Source? The latest research I could find had 97.52% TPR at 1% FPR as the state-of-the-art just for detecting the difference between pornographic and non-pornographic images. The lowest tested FPR value on the SOC graph was only 0.1%, and that had a much, much lower TPR. Either one would be many, many orders of magnitude too weak to be useful, and that's just for detecting porn. Throw in age detection, a notoriously noisy problem, and it's impossible.
Bear in mind, when detecting rare events, you need to have an insanely low FPR for the system to be usable. Let's say I want to have a system where at least half of the images it detects as kiddie porn are actually kiddie porn. What FPR would I need? Well, first let's guess how many images on an average messaging platform are child porn? Maybe one in 10 million? It's probably more like 1 in a billion, but let's start with a conservative assumption. You'd need an FPR of 0.0000001% at TPR 100% just to get 50% overall accuracy. Even the best image classifiers, on the easiest tasks, have something like 500,000 times the error rate you'd need. And this system is being proposed for a problem that's literally impossible to solve with 100% accuracy *even for humans*.
But let's go a little bit farther. Remember that the goal of this system is to give an indicator of kiddie porn while preserving user privacy--that is, the system can't be able to actually reconstruct the image. That means that when the system tells you something's kiddie porn, you can't just view the image to verify whether it's a false positive or not: you've got to go get a warrant to search the sender's phone and find the actual evidence. Are you really gonna be able to get a warrant based on a system that catches innocent people half the time? What about a system where innocent people are flagged 99.999999% of the time?

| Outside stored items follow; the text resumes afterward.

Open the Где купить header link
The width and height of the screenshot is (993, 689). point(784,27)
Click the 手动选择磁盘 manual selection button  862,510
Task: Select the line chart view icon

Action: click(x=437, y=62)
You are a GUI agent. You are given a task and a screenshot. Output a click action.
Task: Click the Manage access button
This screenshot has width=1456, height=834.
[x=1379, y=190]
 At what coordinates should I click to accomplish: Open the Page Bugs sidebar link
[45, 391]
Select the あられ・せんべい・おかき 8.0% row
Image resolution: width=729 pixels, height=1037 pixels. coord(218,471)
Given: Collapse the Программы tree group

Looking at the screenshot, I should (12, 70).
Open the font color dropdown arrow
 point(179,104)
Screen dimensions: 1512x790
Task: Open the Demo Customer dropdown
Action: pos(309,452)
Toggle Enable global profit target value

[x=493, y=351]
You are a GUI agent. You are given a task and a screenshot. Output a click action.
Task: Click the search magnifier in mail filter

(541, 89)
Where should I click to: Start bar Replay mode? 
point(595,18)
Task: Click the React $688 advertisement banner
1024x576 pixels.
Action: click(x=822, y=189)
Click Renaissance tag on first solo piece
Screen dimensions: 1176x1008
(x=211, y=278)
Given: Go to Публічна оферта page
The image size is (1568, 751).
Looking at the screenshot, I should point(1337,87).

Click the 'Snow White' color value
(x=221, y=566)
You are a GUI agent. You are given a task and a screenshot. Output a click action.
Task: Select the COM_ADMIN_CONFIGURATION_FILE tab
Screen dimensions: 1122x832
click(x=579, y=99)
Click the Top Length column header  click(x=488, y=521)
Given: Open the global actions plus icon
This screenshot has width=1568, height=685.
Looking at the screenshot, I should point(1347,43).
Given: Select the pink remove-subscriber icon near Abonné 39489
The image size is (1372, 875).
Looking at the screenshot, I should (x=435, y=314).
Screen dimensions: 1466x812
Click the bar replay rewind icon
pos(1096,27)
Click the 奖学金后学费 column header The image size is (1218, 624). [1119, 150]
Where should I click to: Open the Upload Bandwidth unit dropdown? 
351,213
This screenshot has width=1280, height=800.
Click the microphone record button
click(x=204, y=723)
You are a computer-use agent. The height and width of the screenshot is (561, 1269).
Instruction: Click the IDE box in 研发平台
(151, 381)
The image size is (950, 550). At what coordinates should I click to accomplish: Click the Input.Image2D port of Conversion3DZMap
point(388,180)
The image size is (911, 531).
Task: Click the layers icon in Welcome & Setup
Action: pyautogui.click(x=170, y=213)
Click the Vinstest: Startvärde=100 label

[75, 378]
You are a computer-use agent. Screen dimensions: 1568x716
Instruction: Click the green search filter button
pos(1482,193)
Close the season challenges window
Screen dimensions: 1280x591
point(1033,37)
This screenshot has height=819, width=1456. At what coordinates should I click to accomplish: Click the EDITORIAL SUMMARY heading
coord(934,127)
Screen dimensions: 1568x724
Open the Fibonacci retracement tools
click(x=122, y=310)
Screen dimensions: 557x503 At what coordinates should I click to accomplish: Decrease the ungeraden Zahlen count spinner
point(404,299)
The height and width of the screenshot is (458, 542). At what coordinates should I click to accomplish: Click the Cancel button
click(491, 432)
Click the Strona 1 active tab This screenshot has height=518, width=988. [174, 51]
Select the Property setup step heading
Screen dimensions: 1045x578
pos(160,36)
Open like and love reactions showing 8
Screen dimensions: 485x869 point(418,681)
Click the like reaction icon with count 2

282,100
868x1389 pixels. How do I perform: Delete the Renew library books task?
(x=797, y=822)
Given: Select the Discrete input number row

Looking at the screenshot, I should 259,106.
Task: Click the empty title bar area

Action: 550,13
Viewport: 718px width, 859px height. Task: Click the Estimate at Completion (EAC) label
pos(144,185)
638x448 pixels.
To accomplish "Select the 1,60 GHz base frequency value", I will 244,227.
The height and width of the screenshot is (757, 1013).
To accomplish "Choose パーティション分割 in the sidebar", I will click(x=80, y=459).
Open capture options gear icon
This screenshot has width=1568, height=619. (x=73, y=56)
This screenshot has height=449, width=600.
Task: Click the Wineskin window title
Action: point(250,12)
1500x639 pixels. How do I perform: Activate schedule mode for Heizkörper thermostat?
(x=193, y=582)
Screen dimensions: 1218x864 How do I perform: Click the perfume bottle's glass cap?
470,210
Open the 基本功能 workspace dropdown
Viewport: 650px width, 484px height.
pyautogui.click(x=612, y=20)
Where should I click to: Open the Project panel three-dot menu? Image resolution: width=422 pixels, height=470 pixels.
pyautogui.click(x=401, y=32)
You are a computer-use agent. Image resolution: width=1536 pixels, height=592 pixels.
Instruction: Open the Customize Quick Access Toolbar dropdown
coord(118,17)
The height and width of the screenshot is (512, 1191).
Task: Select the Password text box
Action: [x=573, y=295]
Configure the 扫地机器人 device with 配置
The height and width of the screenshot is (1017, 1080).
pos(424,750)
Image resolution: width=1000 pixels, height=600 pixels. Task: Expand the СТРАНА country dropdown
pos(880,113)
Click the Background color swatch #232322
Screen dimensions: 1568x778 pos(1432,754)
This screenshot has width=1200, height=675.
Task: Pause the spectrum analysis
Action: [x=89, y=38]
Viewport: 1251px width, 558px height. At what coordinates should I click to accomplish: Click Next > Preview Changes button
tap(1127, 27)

Why do that? If someone wants to send illegal content he'll just use some other encrypted messaging app which doesn't have the content checks. Having parts of your message sent to some random volunteers isn't privacy.
What will the government do if there's no service provider? It'd have to forbid the use of encrypted protocols like SSH or HTTPS, which would make everything on the internet insecure or issue licenses to the services that require it. I'm not saying that is not possible, but it's definitely a crazy scenario and I don't think that government would allow for any privacy with that level of craziness.